Entendo que defender o dever do médico de agir nos casos citados neste
trabalho não significa que o homem não seja mais o verdadeiro dono de seu corpo
ou que caiba ao Estado decidir arbitrariamente o rumo das pessoas. Acredito,
entretanto, que o que deve ser evitado, é a banalização do direito à vida, tendo
como argumento qualquer direito menor e, portanto, menos importante.
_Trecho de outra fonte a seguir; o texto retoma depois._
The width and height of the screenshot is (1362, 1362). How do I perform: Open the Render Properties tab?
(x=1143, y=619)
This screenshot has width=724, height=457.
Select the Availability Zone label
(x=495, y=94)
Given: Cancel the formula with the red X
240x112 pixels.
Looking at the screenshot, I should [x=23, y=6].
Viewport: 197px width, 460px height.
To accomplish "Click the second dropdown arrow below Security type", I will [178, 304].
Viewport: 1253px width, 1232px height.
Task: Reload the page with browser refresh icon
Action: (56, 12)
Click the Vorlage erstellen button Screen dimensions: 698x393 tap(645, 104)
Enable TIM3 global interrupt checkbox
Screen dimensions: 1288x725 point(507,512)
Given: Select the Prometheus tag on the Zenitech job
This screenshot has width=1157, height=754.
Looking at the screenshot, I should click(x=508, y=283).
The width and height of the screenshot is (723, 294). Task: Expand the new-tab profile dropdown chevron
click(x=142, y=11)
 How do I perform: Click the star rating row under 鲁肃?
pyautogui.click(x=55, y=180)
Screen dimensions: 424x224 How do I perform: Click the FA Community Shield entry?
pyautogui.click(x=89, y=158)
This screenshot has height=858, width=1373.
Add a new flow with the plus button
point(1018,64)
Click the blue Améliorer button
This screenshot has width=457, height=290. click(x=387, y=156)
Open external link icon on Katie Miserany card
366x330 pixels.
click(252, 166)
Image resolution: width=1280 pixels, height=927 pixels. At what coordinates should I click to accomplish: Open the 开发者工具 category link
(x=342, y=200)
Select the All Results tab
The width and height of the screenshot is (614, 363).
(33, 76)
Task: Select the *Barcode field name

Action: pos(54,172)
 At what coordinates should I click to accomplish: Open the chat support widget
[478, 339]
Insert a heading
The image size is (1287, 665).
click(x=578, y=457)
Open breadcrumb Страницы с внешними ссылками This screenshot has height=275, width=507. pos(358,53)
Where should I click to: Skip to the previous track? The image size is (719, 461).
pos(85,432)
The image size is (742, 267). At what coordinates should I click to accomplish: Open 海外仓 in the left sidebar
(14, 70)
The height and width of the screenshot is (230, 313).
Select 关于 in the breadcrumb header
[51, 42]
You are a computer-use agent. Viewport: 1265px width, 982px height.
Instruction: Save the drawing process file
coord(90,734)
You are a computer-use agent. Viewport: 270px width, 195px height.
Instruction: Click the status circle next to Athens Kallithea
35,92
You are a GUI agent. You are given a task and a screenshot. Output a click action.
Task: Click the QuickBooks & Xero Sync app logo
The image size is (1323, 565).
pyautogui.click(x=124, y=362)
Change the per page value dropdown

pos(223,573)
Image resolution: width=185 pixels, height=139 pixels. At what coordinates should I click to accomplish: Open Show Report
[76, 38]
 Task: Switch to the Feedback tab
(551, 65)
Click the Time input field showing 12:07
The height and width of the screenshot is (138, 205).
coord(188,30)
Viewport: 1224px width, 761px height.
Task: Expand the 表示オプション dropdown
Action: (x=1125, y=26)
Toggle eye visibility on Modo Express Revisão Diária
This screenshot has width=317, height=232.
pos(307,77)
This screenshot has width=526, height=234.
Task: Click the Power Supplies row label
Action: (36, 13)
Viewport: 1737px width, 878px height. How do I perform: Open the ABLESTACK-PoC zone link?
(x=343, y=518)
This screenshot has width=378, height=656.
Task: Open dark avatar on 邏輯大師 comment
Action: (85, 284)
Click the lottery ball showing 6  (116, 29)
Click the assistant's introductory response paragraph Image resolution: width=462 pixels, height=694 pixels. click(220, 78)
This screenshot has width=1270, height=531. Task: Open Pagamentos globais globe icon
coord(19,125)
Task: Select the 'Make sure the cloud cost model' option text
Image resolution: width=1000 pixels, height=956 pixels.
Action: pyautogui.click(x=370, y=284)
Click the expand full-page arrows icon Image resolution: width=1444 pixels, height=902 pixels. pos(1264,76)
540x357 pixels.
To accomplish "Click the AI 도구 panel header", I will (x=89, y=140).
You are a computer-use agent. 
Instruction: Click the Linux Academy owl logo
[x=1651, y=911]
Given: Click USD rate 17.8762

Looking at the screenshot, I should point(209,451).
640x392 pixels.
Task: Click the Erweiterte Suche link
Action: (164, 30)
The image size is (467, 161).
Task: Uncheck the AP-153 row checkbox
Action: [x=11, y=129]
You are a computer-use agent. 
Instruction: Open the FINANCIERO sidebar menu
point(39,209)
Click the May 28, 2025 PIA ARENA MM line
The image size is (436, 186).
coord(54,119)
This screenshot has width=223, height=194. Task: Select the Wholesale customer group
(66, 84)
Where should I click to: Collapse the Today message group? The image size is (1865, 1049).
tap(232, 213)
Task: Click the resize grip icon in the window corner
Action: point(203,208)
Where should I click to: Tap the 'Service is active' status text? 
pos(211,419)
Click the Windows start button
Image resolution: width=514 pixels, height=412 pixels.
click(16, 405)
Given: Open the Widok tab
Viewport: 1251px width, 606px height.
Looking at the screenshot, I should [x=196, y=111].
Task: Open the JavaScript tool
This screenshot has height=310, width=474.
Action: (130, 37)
Garante o artigo primeiro da Constituição Federal que o Brasil é um Estado de
Direito, onde as leis devem ser seguidas, e os atos executados conforme
preceituado legalmente. Portanto, há que se fazer cumprir o texto da lei e, como
amplamente demonstrado aqui, ele garante que o direito à vida é o mais importante,
sendo o bem supremo a ser tutelado pelo Estado e por todos. Demonstrou-se
também que a lei garante ser dever do médico agir quando se deparar, em situações
de urgência, com pacientes em risco de vida. Resta inequívoca, portanto, tal
conclusão.
Por fim, importante destacar que há textos pregando a necessidade de
normas mais humanas e eticamente aceitas, normas que acompanhem os avanços
da medicina e que apontem critérios para que o morrer dignamente seja uma
realidade. Entretanto, a lei jamais agradará a todos, e que problemas polêmicos
envolvendo-a sempre surgirão, sendo que, apenas uma ponta do iceberg será
percebida. Mesmo assim, enquanto a lei não se adapta aos costumes e interesses
do povo, ela há de ser cumprida por todos, exatamente na forma em que está
disposta. Só assim haverá segurança jurídica sem que seja preciso buscar o poder
judiciário. Ainda, quanto ao direito à vida, busco defender que ele não se torne um
discurso abstrato e sem sentido, mas algo efetivamente protegido pela lei.
48
Um início de mudança neste sentido é possível ser encontrado no anteprojeto
do novo Código Penal, no art. 121, §4º onde trata de descriminalizar a prática da
eutanásia decorrente da vontade do paciente ou de seus familiares. Percebe-se
assim que está havendo uma evolução acerca do tema na sociedade brasileira.